ASSIGNMENT.
Your job is to copy all the entries precisely as they stand.

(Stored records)
========================
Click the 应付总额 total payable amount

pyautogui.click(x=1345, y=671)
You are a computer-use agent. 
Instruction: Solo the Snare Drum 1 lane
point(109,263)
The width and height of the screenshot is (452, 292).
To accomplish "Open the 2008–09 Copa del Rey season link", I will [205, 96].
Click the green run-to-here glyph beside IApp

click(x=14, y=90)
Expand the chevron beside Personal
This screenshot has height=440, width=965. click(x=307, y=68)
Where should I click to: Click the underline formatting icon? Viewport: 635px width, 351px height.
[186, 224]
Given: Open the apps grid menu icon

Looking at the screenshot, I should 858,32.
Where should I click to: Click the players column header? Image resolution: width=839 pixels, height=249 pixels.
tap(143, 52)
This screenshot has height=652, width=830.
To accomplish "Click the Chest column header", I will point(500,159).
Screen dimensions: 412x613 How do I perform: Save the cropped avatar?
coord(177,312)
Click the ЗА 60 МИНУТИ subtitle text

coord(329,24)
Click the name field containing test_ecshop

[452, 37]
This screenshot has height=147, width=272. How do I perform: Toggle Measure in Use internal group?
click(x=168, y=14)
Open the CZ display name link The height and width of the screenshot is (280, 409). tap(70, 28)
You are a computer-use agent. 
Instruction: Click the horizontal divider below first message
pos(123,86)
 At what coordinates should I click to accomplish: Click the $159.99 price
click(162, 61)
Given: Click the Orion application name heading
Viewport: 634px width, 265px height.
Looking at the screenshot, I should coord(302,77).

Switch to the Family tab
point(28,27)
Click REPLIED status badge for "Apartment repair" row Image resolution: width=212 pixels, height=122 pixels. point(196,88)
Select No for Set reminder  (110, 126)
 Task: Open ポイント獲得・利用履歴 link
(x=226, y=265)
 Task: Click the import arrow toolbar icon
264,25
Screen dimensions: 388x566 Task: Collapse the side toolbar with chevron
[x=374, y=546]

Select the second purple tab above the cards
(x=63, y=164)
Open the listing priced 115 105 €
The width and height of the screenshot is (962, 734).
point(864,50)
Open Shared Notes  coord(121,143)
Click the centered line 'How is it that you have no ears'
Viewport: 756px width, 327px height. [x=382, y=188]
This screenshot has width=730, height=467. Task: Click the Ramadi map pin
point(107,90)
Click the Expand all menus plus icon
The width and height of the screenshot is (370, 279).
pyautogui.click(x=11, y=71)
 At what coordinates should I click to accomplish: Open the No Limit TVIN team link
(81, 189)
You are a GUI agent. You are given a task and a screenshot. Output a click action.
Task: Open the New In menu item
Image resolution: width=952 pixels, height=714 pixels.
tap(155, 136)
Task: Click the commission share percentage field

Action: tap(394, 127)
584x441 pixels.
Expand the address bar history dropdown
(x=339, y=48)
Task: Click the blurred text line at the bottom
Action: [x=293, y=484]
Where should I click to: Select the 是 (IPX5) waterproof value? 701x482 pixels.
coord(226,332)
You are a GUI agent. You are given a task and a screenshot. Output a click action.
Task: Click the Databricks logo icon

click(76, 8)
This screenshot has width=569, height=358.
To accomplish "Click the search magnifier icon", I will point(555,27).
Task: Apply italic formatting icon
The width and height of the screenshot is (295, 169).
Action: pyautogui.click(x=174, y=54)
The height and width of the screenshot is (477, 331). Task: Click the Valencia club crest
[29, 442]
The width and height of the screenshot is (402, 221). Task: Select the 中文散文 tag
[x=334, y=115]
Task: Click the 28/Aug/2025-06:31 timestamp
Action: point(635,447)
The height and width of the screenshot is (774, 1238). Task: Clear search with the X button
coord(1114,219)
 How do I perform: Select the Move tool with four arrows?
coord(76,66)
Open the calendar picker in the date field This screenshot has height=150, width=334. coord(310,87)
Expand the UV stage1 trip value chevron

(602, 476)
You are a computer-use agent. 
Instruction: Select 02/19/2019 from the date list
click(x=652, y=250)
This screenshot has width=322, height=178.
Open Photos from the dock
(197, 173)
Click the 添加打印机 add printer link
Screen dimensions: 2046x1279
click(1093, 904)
========================
RESULT BELOW.
Click the 应付总额 total payable amount

pyautogui.click(x=1345, y=671)
You are a computer-use agent. 
Instruction: Solo the Snare Drum 1 lane
point(109,263)
The width and height of the screenshot is (452, 292).
To accomplish "Open the 2008–09 Copa del Rey season link", I will [205, 96].
Click the green run-to-here glyph beside IApp

click(x=14, y=90)
Expand the chevron beside Personal
This screenshot has height=440, width=965. click(x=307, y=68)
Where should I click to: Click the underline formatting icon? Viewport: 635px width, 351px height.
[186, 224]
Given: Open the apps grid menu icon

Looking at the screenshot, I should 858,32.
Where should I click to: Click the players column header? Image resolution: width=839 pixels, height=249 pixels.
tap(143, 52)
This screenshot has height=652, width=830.
To accomplish "Click the Chest column header", I will point(500,159).
Screen dimensions: 412x613 How do I perform: Save the cropped avatar?
coord(177,312)
Click the ЗА 60 МИНУТИ subtitle text

coord(329,24)
Click the name field containing test_ecshop

[452, 37]
This screenshot has height=147, width=272. How do I perform: Toggle Measure in Use internal group?
click(x=168, y=14)
Open the CZ display name link The height and width of the screenshot is (280, 409). tap(70, 28)
You are a computer-use agent. 
Instruction: Click the horizontal divider below first message
pos(123,86)
 At what coordinates should I click to accomplish: Click the $159.99 price
click(162, 61)
Given: Click the Orion application name heading
Viewport: 634px width, 265px height.
Looking at the screenshot, I should coord(302,77).

Switch to the Family tab
point(28,27)
Click REPLIED status badge for "Apartment repair" row Image resolution: width=212 pixels, height=122 pixels. point(196,88)
Select No for Set reminder  (110, 126)
 Task: Open ポイント獲得・利用履歴 link
(x=226, y=265)
 Task: Click the import arrow toolbar icon
264,25
Screen dimensions: 388x566 Task: Collapse the side toolbar with chevron
[x=374, y=546]

Select the second purple tab above the cards
(x=63, y=164)
Open the listing priced 115 105 €
The width and height of the screenshot is (962, 734).
point(864,50)
Open Shared Notes  coord(121,143)
Click the centered line 'How is it that you have no ears'
Viewport: 756px width, 327px height. [x=382, y=188]
This screenshot has width=730, height=467. Task: Click the Ramadi map pin
point(107,90)
Click the Expand all menus plus icon
The width and height of the screenshot is (370, 279).
pyautogui.click(x=11, y=71)
 At what coordinates should I click to accomplish: Open the No Limit TVIN team link
(81, 189)
You are a GUI agent. You are given a task and a screenshot. Output a click action.
Task: Open the New In menu item
Image resolution: width=952 pixels, height=714 pixels.
tap(155, 136)
Task: Click the commission share percentage field

Action: tap(394, 127)
584x441 pixels.
Expand the address bar history dropdown
(x=339, y=48)
Task: Click the blurred text line at the bottom
Action: [x=293, y=484]
Where should I click to: Select the 是 (IPX5) waterproof value? 701x482 pixels.
coord(226,332)
You are a GUI agent. You are given a task and a screenshot. Output a click action.
Task: Click the Databricks logo icon

click(76, 8)
This screenshot has width=569, height=358.
To accomplish "Click the search magnifier icon", I will point(555,27).
Task: Apply italic formatting icon
The width and height of the screenshot is (295, 169).
Action: pyautogui.click(x=174, y=54)
The height and width of the screenshot is (477, 331). Task: Click the Valencia club crest
[29, 442]
The width and height of the screenshot is (402, 221). Task: Select the 中文散文 tag
[x=334, y=115]
Task: Click the 28/Aug/2025-06:31 timestamp
Action: point(635,447)
The height and width of the screenshot is (774, 1238). Task: Clear search with the X button
coord(1114,219)
 How do I perform: Select the Move tool with four arrows?
coord(76,66)
Open the calendar picker in the date field This screenshot has height=150, width=334. coord(310,87)
Expand the UV stage1 trip value chevron

(602, 476)
You are a computer-use agent. 
Instruction: Select 02/19/2019 from the date list
click(x=652, y=250)
This screenshot has width=322, height=178.
Open Photos from the dock
(197, 173)
Click the 添加打印机 add printer link
Screen dimensions: 2046x1279
click(1093, 904)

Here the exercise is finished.